Prospecting for pH sensors in host and pathogen systems

Human cells contain several types of membrane-enclosed compartments. Such compartmentalisation gives metabolic advantages, isolating regions (organelles) and processes within the cytoplasm of a cell interior, for example genome organisation, energy generation, and protein degradation. Intracellular organelles also allow unequal distributions of small molecules and ions to be set up by pumps made of proteins residing in the membranes. Notably, gradients of pH (differences in the concentration of hydrogen ions) exist between several organelle interiors and the cytoplasm. Functioning of a cell depends on control of pH, as does its relationship, across the outer cell membrane, with the external environment. Two areas in which human health intersects with an understanding of pH are cancer growth and viral infection. Metabolic changes in tumour cells lead to alteration in the balance of pH between cell interior and exterior. Separately, many viruses (including SARS-CoV-2) make use of a low pH organelle to release their genome into a host cell. In both of these diseases modern techniques are being used for large-scale data acquisition. As a tumour grows, mutations accrue (called somatic mutations) that enable adaptation to the altered pH environment, and these are recorded (10,000s) and deposited in databases. Biochemical characterisation of SARS-CoV-2 is occurring at pace, including structural analysis with newly-developed techniques that are particularly suited to large assemblies such as viruses.

Our work addresses the question of how to make a model that predicts the key elements of pH response in biology, i.e. molecular pH sensors. For viruses this would allow prediction of which viruses use low the pH infection route, where their pH sensors are located, and potentially lead to new antiviral strategies. In cancer adaptation to pH, somatic mutations are known, but which directly interact with pH-relevant pathways is mostly unknown.
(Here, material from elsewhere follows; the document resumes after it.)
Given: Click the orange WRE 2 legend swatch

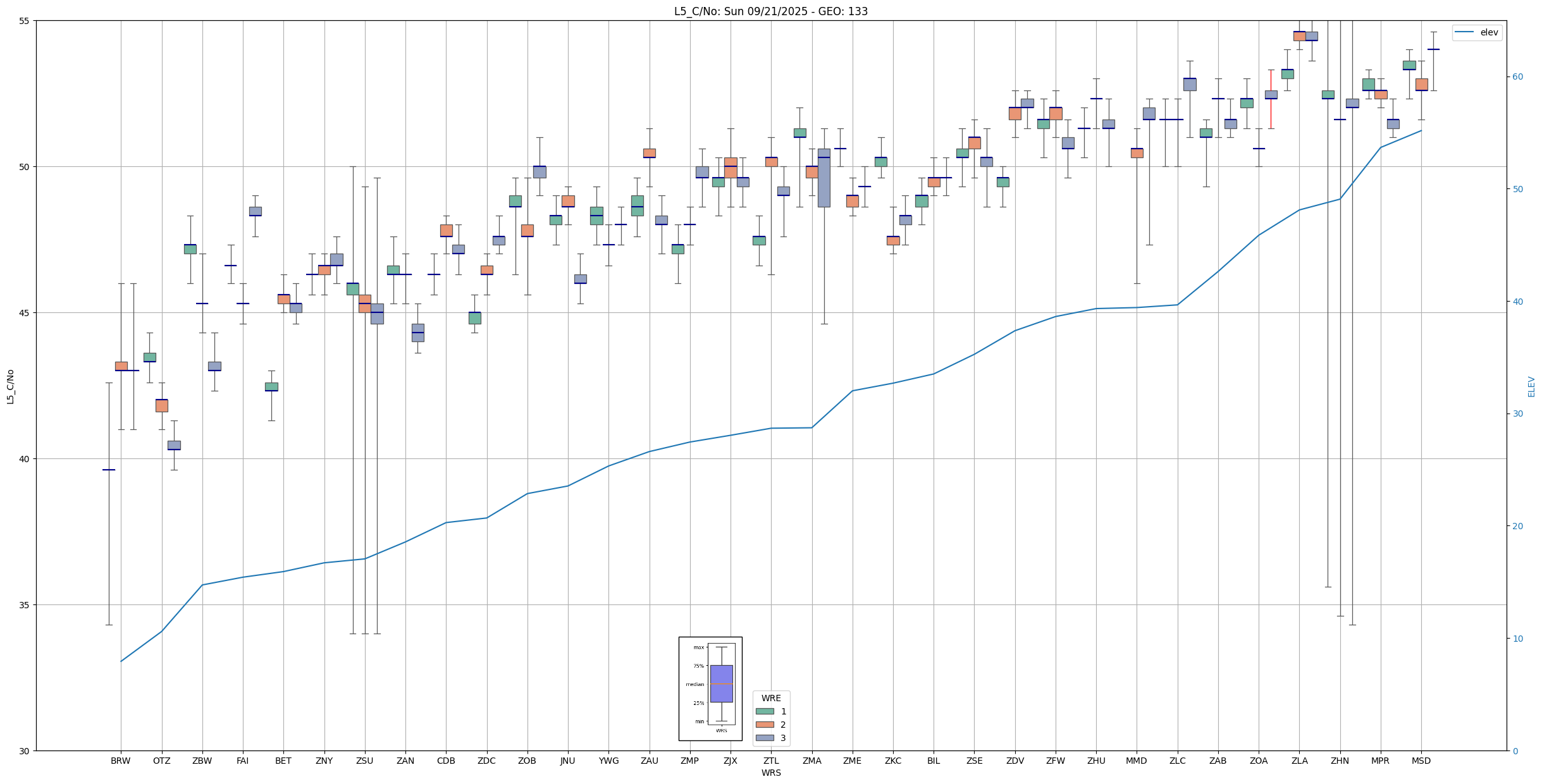Looking at the screenshot, I should coord(764,725).
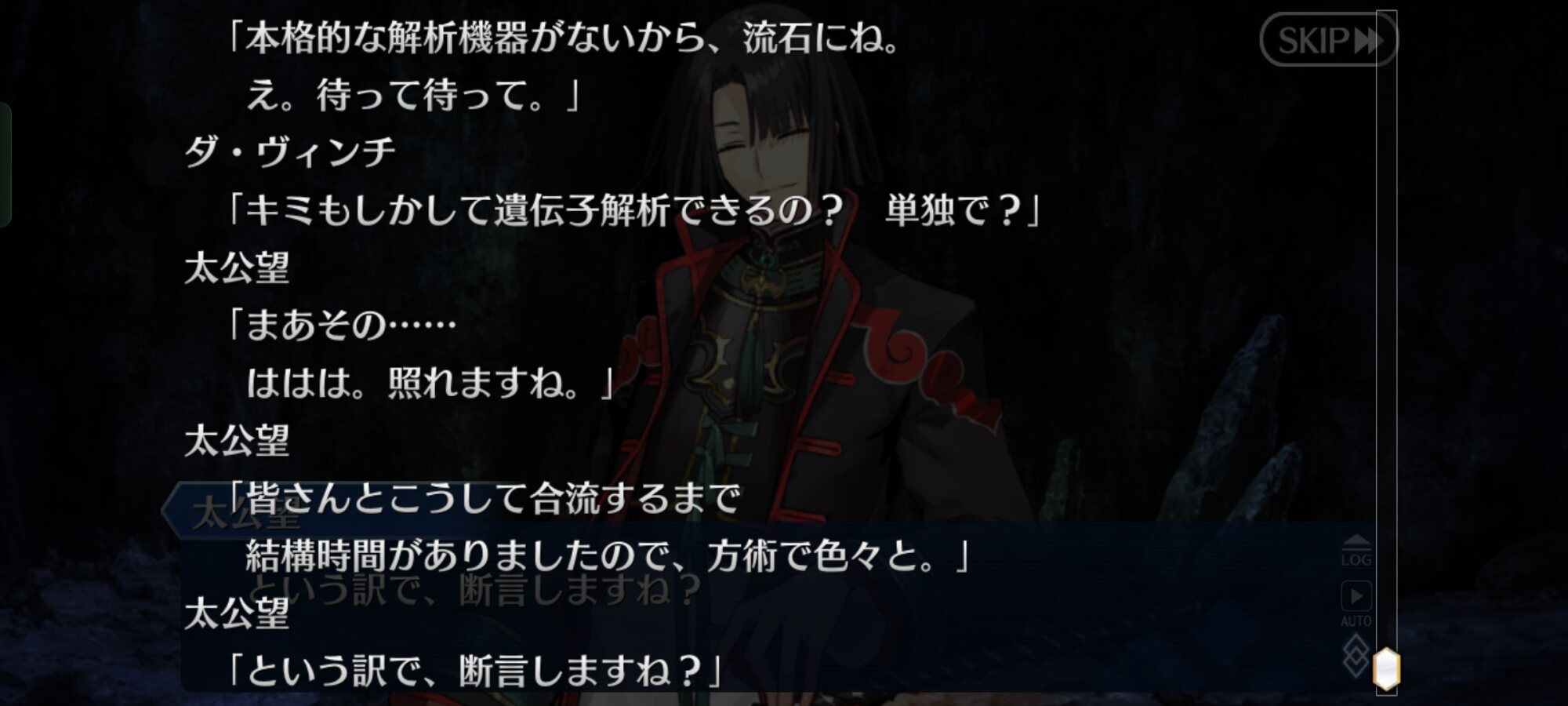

We aim to map mutation to atomic structure, and use the model to predict sites of pH sensing. Early work indicates that such a pipeline will reveal insights into metabolic changes in tumour growth, again with the potential to consider new therapeutic avenues. Predictions will be tested experimentally with a small number of exemplar systems.

The method is a synthesis of mostly available tools for making structural models and predicting pH-dependence from structure. Modellers have access to a hierarchy of techniques, based on their level of detail and computational resource required. Our model will be based in the so-called coarse-grained part of this hierarchy, where the level of detail is scaled back to allow for calculations that are fast enough to provide a quick turnaround, essential for a web application. In this context, pH sensors are suited since they are focussed in a subset of amino acids in proteins. Our aim, through model development, benchmarking with known data, and testing in our own laboratory, is to enable any user, world-wide, to predict pH sensors in systems of interest to them. This approach will enable generation of testable hypotheses from the wealth of genomic and biochemical data being collected.

As measurement technologies advance rapidly in biology, it remains a challenge to find the most productive ways in which molecular simulation and modelling methods can add value. Bioinformatics is crucial for processing and classifying 'omics data. Modelling complements structural analysis, facilitating discovery of the optimal fit to experimental data, latterly in the burgeoning set of cryo-EM structures. It is beyond these points that clear rationale for use of predictive computational methods by experimental groups is often lacking. This project addresses that gap, for pH-dependence and molecular pH sensors. A user-friendly web interface will be developed for predicting pH sensing regions in proteins, from structure or sequence-based structural models. Focus will be on two application areas, with experimental validation. First, many viruses exploit the endosome entry pathway, where acidic pH sensing drives viral genome release. Cryo-EM is fuelling a renewed structural interest of viruses, so that a wealth of data exists for user interrogation of pH sensing. Second, somatic mutations in tumour growth will be mined for those predicted to underpin adaptation in altered intra and extracellular pH environments. Here, large-scale data acquisition (deep sequencing of cancer genomes) couples with metabolic adaptation (and potential therapeutic intervention), via molecular analysis of pH sensing. Calculations on this scale require a coarse-grained approach, central to which are pKa prediction schemes, allied to static and dynamic (elastic network model) analysis of interfaces. Prior to experimental validation of pH sensors, benchmarking will be made against literature biophysical data. Although our focus is on viral infection and tumour adaptation to altered pH, equally important is delivery of a simple to use web tool and downloadable open source code to encourage widespread usage in hypothesis creation.